Once the file is ready, we use SQL bulk import to fill a table with the log entries.
All of this is done by running the console app.
How fast / efficient is it
Using a sample from a web server with one day of traffic, the whole process took under eleven seconds. This imported 274,434 log entries from 19 files, approximately 90 MB of source data.
Elapsed time 10,875 ms
During a debug run, the memory and CPU used by the application is low/stable.
Because the data is created from scratch during the process, SQL index fragmentation will always be zero.
DatabaseName TableName IndexName IndexType AverageFragmentationPercent WebLogs [dbo].[LogEntry] cci CLUSTERED INDEX 0
Running SQL Queries Over IIS log files
Now the data has been imported, you can just run plain-old, super-quick, lovely SQL queries to see what’s going on.
Here’s a complete example that creates a league table of client IP addresses ranked by number of log entries. It filters the logs by date, and time.
SELECT [c_ip], COUNT(1) FROM LogEntry WHERE [date] = '2020-03-10' AND [time] BETWEEN '12:20' AND '12:40' GROUP BY [c_ip] ORDER BY COUNT(1) DESC
As the date and time are split between different columns, you can query them independently… i.e. you can look across the 4pm to 5pm time without choosing a date to see early-evening trends across multiple dates, and you can use “date =” to select a single day (which you can’t do when there is a time component to the date).
Because you already know IIS log files, and you already know SQL, I’ve tried not to fiddle too much with things.
The column names reflect the headers within standard IIS log files, although I’ve incorporated the X-Forwarded-For header, which is a pretty common addition these days.
Where a header contains a hyphen
- it has to be an underscore in the table
The IIS log files follow a convention where “s-” is a server value, “c-” is a client value. Where things are passed from client to server, you’ll see “cs-” and when the reverse is true you’ll see “sc-“. For example, the query string is passed by the client and used by the server, so it’s
cs-uri-query and the response code is passed from the server and used by the client, so it’s
Speeding it up
The best way to speed up your import process is to configure IIS to rollover log files when they hit a particular size.

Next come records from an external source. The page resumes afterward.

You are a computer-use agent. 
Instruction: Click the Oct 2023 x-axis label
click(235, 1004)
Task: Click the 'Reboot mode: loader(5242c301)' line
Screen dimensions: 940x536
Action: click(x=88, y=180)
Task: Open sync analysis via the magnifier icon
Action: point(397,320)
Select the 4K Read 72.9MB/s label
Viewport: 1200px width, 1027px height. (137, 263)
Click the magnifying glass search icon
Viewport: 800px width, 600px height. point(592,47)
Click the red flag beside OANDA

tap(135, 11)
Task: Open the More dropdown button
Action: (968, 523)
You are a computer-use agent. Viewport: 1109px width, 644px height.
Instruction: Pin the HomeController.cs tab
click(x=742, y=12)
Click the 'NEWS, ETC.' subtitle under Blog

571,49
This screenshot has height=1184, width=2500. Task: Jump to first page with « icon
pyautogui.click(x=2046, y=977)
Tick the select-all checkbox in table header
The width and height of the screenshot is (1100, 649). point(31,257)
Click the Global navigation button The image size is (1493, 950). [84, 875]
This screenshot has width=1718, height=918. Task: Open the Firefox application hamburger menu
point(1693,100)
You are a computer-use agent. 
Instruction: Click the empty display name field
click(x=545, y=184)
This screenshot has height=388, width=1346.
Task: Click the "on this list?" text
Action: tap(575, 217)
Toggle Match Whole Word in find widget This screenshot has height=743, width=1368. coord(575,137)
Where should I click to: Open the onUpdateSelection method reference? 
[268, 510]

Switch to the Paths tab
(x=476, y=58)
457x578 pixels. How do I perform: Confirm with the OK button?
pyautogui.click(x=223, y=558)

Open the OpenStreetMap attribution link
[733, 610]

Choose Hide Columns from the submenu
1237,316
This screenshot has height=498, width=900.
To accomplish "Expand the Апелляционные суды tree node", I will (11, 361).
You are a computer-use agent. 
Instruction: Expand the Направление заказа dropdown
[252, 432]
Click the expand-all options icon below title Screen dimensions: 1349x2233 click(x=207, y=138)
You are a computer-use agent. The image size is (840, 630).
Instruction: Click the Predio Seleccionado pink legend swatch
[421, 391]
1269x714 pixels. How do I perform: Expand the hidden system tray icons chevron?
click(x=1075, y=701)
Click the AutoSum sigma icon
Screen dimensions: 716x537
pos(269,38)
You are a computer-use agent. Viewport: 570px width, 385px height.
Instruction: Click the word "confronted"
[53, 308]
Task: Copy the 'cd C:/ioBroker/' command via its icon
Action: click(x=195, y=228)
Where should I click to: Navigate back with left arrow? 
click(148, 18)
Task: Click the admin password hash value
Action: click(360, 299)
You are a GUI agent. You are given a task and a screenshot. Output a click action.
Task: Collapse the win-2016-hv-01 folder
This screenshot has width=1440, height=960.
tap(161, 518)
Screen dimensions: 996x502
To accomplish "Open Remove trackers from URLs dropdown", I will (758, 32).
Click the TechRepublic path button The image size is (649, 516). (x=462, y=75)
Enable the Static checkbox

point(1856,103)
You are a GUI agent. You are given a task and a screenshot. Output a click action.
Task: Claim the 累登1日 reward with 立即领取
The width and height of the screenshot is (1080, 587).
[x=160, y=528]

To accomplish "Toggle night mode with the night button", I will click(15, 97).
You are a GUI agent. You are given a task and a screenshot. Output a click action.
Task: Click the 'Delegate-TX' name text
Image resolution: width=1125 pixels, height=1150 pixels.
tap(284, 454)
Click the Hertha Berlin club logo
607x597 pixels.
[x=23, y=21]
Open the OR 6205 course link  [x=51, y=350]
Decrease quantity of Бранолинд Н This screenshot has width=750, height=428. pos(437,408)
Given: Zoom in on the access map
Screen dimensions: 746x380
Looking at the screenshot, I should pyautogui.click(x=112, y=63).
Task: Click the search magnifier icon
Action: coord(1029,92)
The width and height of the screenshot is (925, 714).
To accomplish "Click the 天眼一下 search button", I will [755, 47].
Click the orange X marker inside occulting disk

Go to IIS, hit the “Logging” tile and set “Log File Rollover” to be based on “Maximum file size (in bytes): 10000000”. You can play with different sizes, but between 5-10 megabytes tends to be reasonable.
There are two benefits in terms of speed here.
- Each file is small
- You can just import files from the time period you are interested in
Why it’s useful
The benefits of running SQL queries against your data are pretty obvious, but there are also benefits to the loading process. Because it will merge and load IIS log files, you can drop in logs from several different servers and have them all loaded into a single view. If you have a web farm, you can quickly get a view across all your web farm servers using this tool.
Although other tools are available, this is a simple and neat way to pull in data into a familiar tool to analyse it fast.
Full instructions on how to set up a small database and run the tool are in the README file on GitHub.